I think the main strength of this paper is that the idea is simple/straightforward, and it seems to work well empirically. It seems like a promising approach for real-world use.
Some minor weaknesses
- I think it would be nice if the results for 0-shot and 2-shot and small, medium, large, and XL models could be included in the main body of the paper somehow. Like maybe it table 2 and 3 could be replaced with a table of averages and details for different sizes and number of shots and the individual results could be saved for the appendix. The results in the main body currently seem a little cherry-picked.
- It seems to me that it's very fair to say that TPA is comparable to existing methods in terms of pre-training and downstream performance, but I don't know that the results support it being superior. I think the paper overstates this (e.g., "T6 exceeds the performance of standard Transformer baselines including MHA, MQA, GQA, and MLA across various metrics, including perplexity and a range of renowned evaluation benchmarks."). I think it would be better to focus on the decrease in KV cache cost.

其他意见或建议

Typos
- Last sentence on page 1 "The recently introduced..." has a typo.
I found the math section a bit needlessly complex at times. It's understandable, and good enough I think, but I think it could be shortened and improved.

作者回复

2025-04-01

Thank you for your thoughtful review and constructive feedback on our submission. Your comments have provided valuable insights that will help us improve the clarity and impact of our work. We appreciate your positive assessment and recommendation. Below, we address each of your points in detail and outline our planned revisions.

Regarding the Presentation of Results:

Q1: "I think it would be nice if the results for 0-shot and 2-shot and small, medium, large, and XL models could be included in the main body of the paper somehow... The results in the main body currently seem a little cherry-picked."

A1: We appreciate your suggestion to enhance the presentation of our experimental results. We agree that a more comprehensive summary in the main text would provide a clearer and less selective view of TPA’s performance, directly addressing the concern about potential cherry-picking. To address this, we plan the following changes:

We will replace the current Tables 2 and 3 with a new, consolidated table. This table will summarize the average performance (e.g., average perplexity and key downstream task accuracy) across small, medium, large, and XL model sizes for both 0-shot and 2-shot evaluations, offering a concise overview of TPA’s effectiveness compared to baselines like MHA, MQA, GQA, and MLA.
The full, detailed results for each model size, task, and shot configuration, currently spread across the main text and appendix (Tables 2, 3, 6-11), will be consistently located in the appendix. This allows interested readers to explore specifics while keeping the main text focused.

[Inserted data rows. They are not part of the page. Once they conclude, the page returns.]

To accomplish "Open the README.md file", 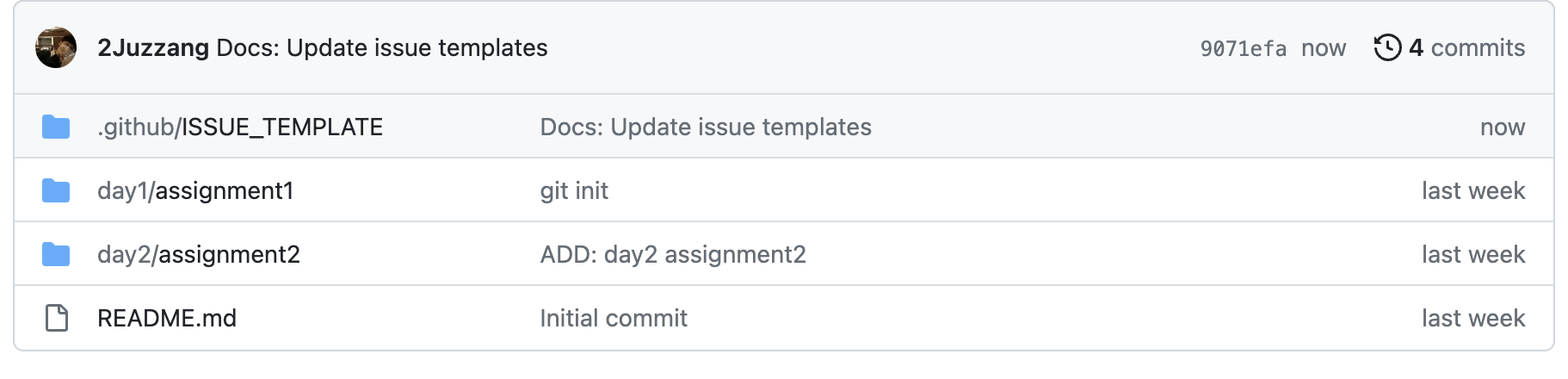I will 166,318.
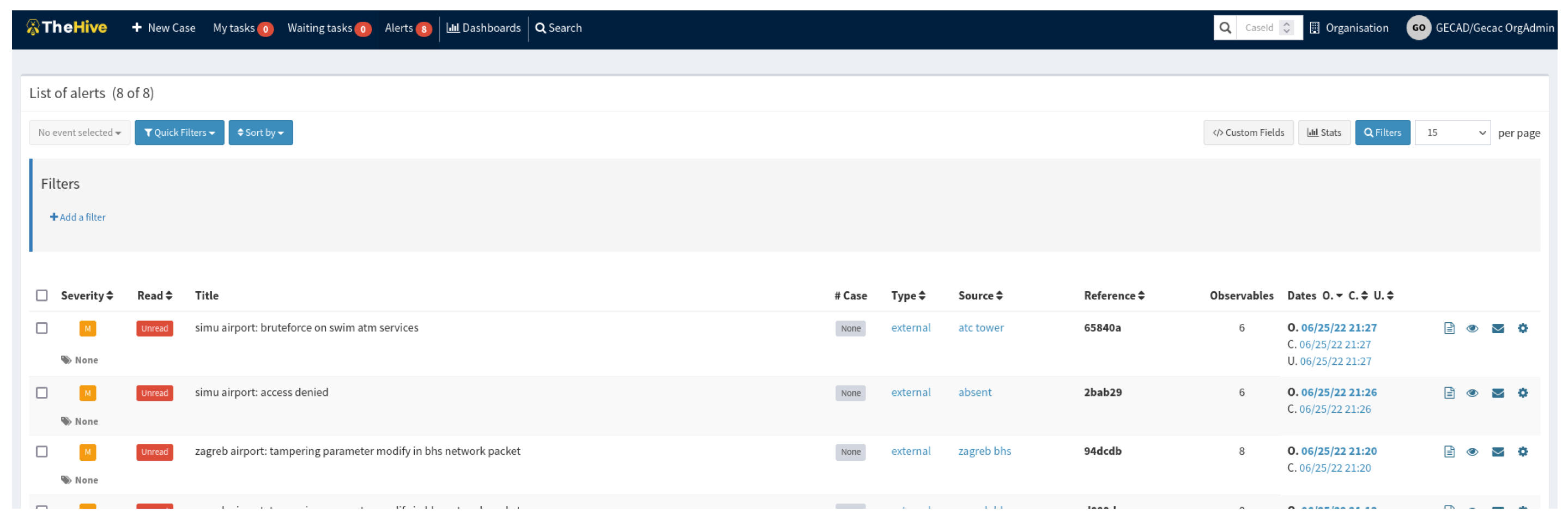This screenshot has height=530, width=1568.
Task: Click the TheHive logo
Action: (x=67, y=27)
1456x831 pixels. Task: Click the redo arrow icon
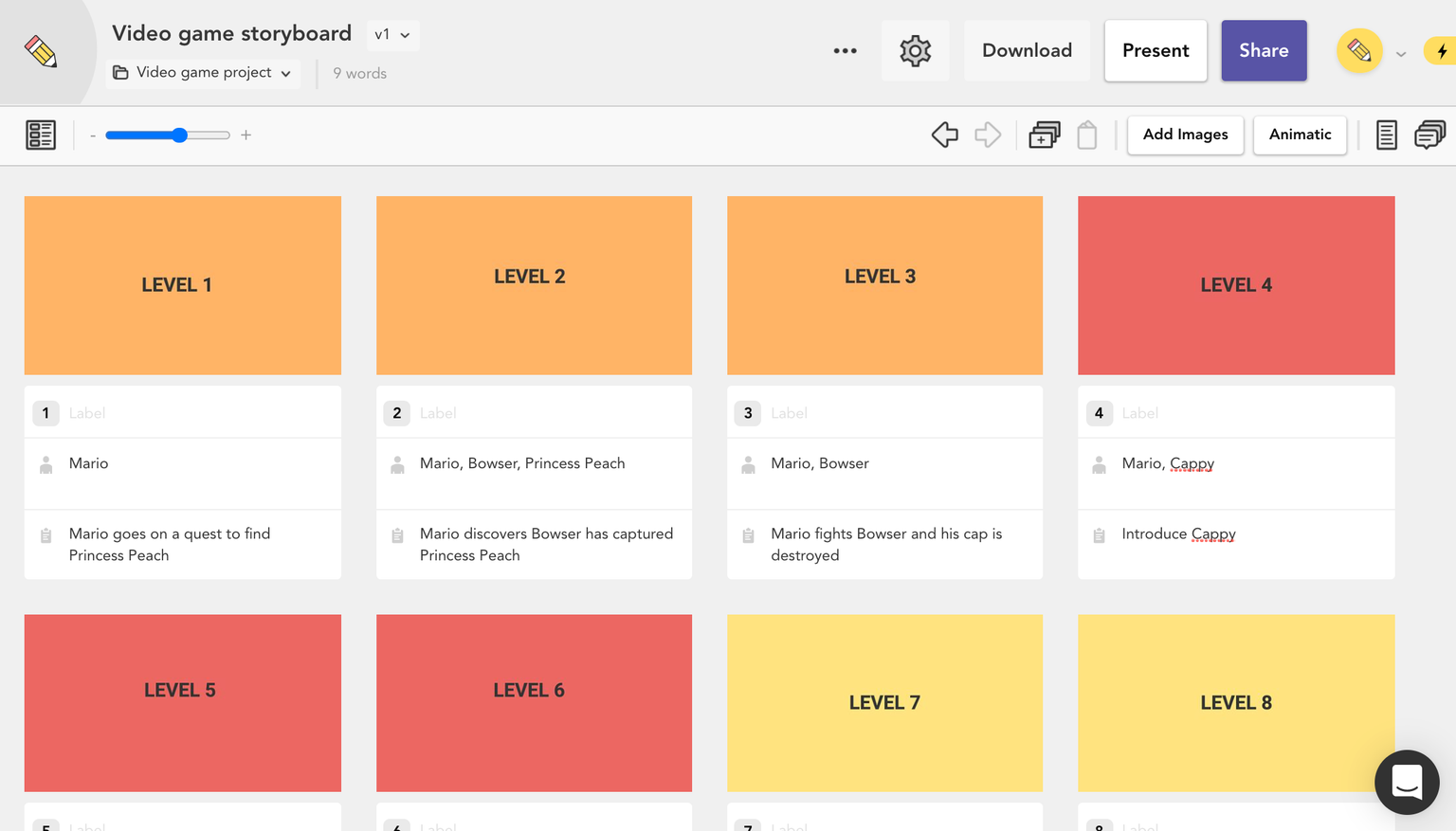(x=988, y=135)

Regarding the Claim of Superiority vs. Comparability:

Q2: "It seems to me that it's very fair to say that TPA is comparable to existing methods... but I don't know that the results support it being superior. I think the paper overstates this... I think it would be better to focus on the decrease in KV cache cost."

A2: We value your perspective on the tone of our performance claims and agree that a more nuanced presentation, emphasizing the significant memory efficiency alongside competitive performance, better reflects our contribution. We will revise the paper as follows:

We will adjust the language throughout the paper—particularly in the abstract(), introduction, and conclusion—to state that TPA achieves competitive or comparable performance relative to baselines, rather than asserting outright superiority. For instance, the sentence you highlighted will be rephrased similarly to: "T6 achieves competitive performance compared to standard Transformer baselines... across various metrics, while offering significant memory savings."
We will strengthen the focus on TPA’s primary practical advantage: KV cache reduction. In Section 3.3, we will further highlight and clearly present the quantification showing that TPA can reduce the KV cache size by approximately 10x compared to MHA for typical configurations, explicitly linking this to the ability to handle much longer sequences under memory constraints.

Regarding Typos and Mathematical Complexity (Other Comments):

Q3: "Last sentence on page 1 'The recently introduced...' has a typo. I found the math section a bit needlessly complex at times... I think it could be shortened and improved."

A3: Thank you for catching the typo and for your feedback on the mathematical presentation.

We will correct the typo on page 1 and perform a thorough proofread of the entire manuscript.
We will revise Sections 2 (Background) and 3 (Tensor Product Attention) to improve clarity and accessibility. This will involve consolidating notation where possible, ensuring all symbols are clearly defined upon first use, and refining explanations. We will also consider moving particularly lengthy derivations or detailed proofs (such as aspects of the FLOP analysis currently in Appendix A) to the appendix to maintain a smoother narrative flow in the main text, while ensuring the core methodology remains rigorously presented.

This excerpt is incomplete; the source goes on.